→ **Given task 1**:
Answer these questions from the newsletter below, one line each:
(a) Under which licence was the skills self-assessment system made available?
(b) What three AI bubbles does Faisal Hoque name?
(c) What name is given to the visual modelling method proposed by Tom Kerwin and Ben Sauer?
→ **Given task 2**:
Using the newsletter below, decide whether each statement agrees with it. Answer yes or no, and quote the words that settle it.
(a) GE eventually abandoned forced ranking.
(b) Leaders are usually more exposed to high horizontal coupling than front-line teams.
(c) About half of the Fortune 500 companies had adopted the top-5%/bottom-5% process at the time the book A Bigger Prize was being researched.
— start of Source passage —
PRODUCTHEAD: Yanking, coupling, bubbles and massive gaps

PRODUCTHEAD: Yanking, coupling, bubbles and massive gaps

PRODUCTHEAD is a regular newsletter of product management goodness,
curated by Jock Busuttil.

product on the ladder #

every PRODUCTHEAD edition is online for you to refer back to


tl;dr

Rank stacking has fallen out of favour because it breeds internal sabotage and mediocrity

Orgs drift between varying degrees of horizontal and vertical ‘coupling’

We are arguably in 3 AI bubbles: speculative, infrastructure and hype

Better methods than roadmaps exist when there’s a broad gap between vision and execution


hello

As part of my product management coaching, I invite the people I coach to start with a self-assessment of their skills. I don’t expect everyone to be an expert at everything; that’s not how people get into product management from other disciplines. Rather, by exploring the skill areas where the individual feels they are capable or otherwise, it can be a useful conversation starter and a way to delve a little deeper.

The self-assessment system is not particularly complex. I wrote about it on the blog and made it available under a Creative Commons licence (CC-BY-NC 4.0) for others to use. I created it as a response to a request to ‘stack rank’ the product managers on my team, a practice I strongly objected to. My making the measurements multi-dimensional, I was still able to assess my team while making it nigh on impossible for senior management to stack rank them.

For you this week #

The first article from Margaret Heffernan (hat tip to Emily Webber) describes why rank stacking (or ‘rank and yank’) was a terrible idea. Forced ranking systems, once widespread and advocated by leaders like Jack Welch at GE, frequently caused internal competition, sabotage, and overall organisational dysfunction. Instead of fostering ambition, the system often encouraged employees to seek safety, conformity and mediocrity, and was ultimately dropped by GE.

John Cutler is musing on the right amount of ‘coupling’ for organisations. There’s vertical coupling (connection to the big picture/control) and horizontal coupling (cross-team dependencies). Leaders are often insulated from high horizontal coupling, while front-line teams swim (drown) in dependencies. However, the ‘right’ amount of coupling varies from organisation to organisation, and on context.

Faisal Hoque argues that we’re in three AI bubbles: speculative, infrastructure, and hype. Unless you’re trading on the value of AI companies, or in the business of building data centres, you probably don’t need to worry too much about the first two bubbles, Hoque writes. Just as with earlier tech bubbles, the companies that will survive are the ones that figure out how that over-hyped tech can meet actual user needs.

To finish up, Tom Kerwin and Ben Sauer are talking through what to do when a huge gap exists between current work and the long-term vision. Traditional product roadmaps fall short because of the ‘vision chasm’ that exists. Instead, they propose other methods such as visual modelling (‘multiverse mapping’) to prioritise the areas of greatest uncertainty first. The ultimate goal is to influence executive strategy by using these models to communicate risks, present multiple stories, and generate options for action.

Speak to you soon,

Jock



what to think about this week

Rank and Yank Always Stank

Ten years ago, when I was researching my book A Bigger Prize, about half of the Fortune 500 companies had adopted a process of showering the top 5% with rewards and professional development programmes while eagerly expelling the under-performing bottom 5 percent. But since then, the process seemed to go out of fashion. Why?
— end of Source passage —
— start of Information provided —
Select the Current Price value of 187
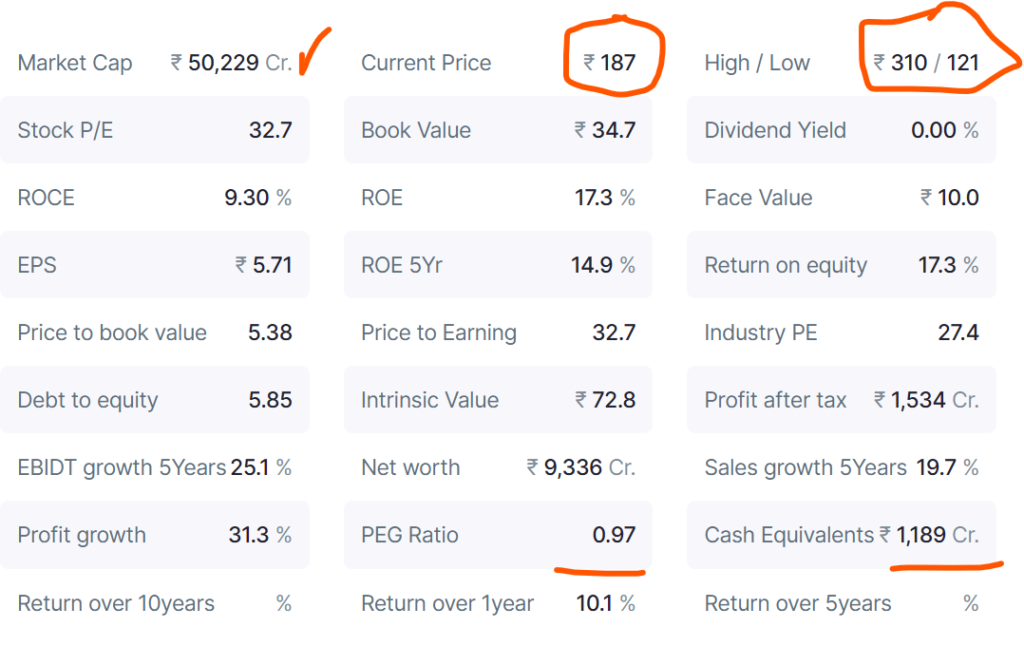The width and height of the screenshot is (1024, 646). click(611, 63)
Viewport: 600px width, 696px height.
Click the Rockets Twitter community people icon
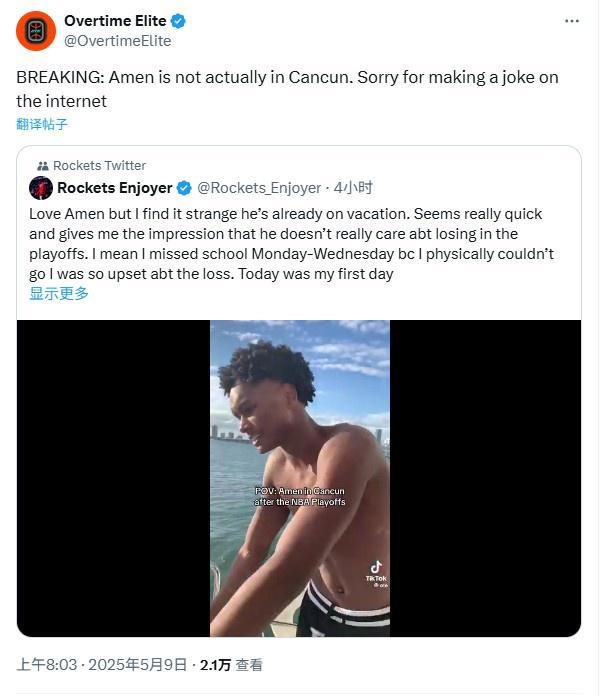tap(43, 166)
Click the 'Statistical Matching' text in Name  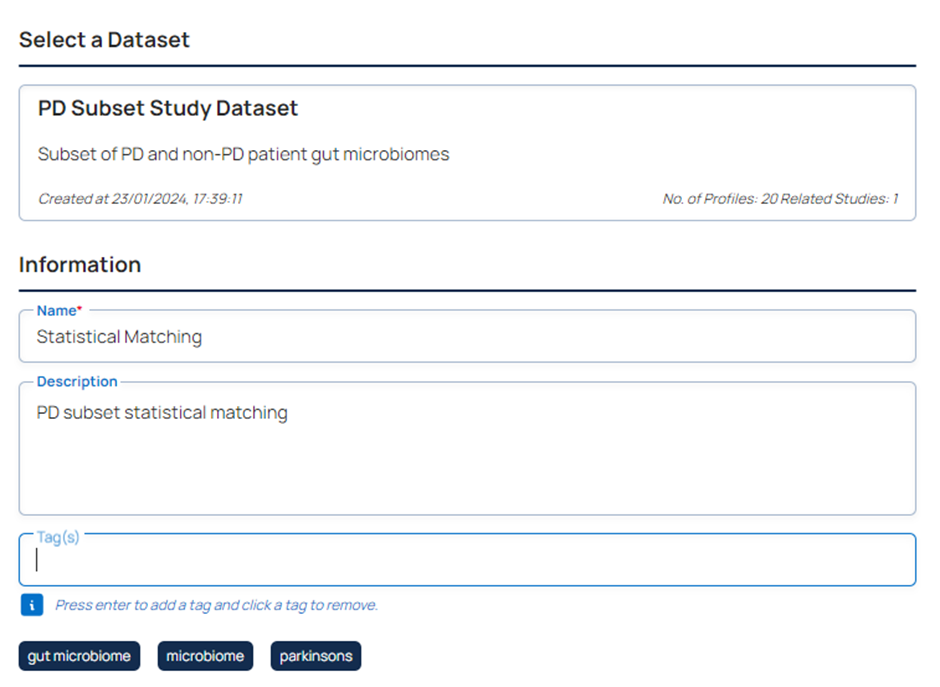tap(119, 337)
— end of Information provided —
— start of Information provided —
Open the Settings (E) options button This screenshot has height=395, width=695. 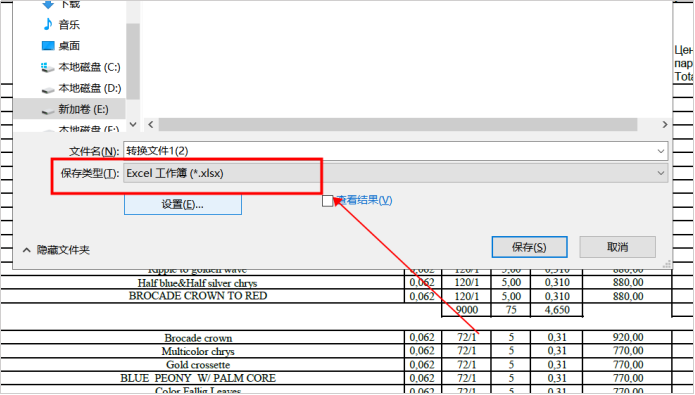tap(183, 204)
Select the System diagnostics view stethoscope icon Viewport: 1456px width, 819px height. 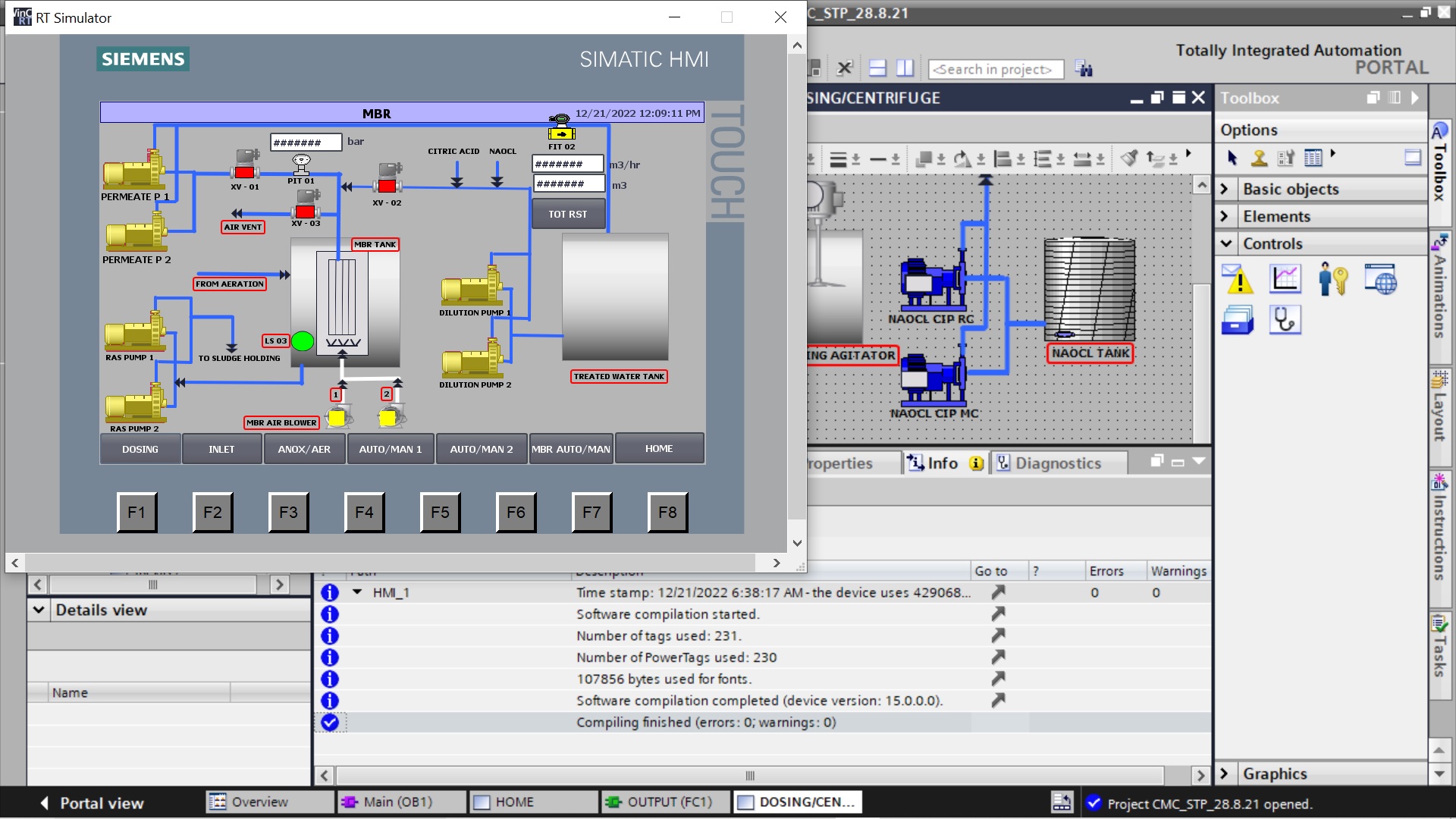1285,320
— end of Information provided —
→ **Complete output 1**:
(a) A Creative Commons licence (CC-BY-NC 4.0).
(b) Speculative, infrastructure, and hype.
(c) Multiverse mapping.

→ **Complete output 2**:
(a) Yes: "was ultimately dropped by GE"
(b) No: "Leaders are often insulated from high horizontal coupling, while front-line teams swim (drown) in dependencies"
(c) Yes: "when I was researching my book A Bigger Prize, about half of the Fortune 500 companies had adopted a process"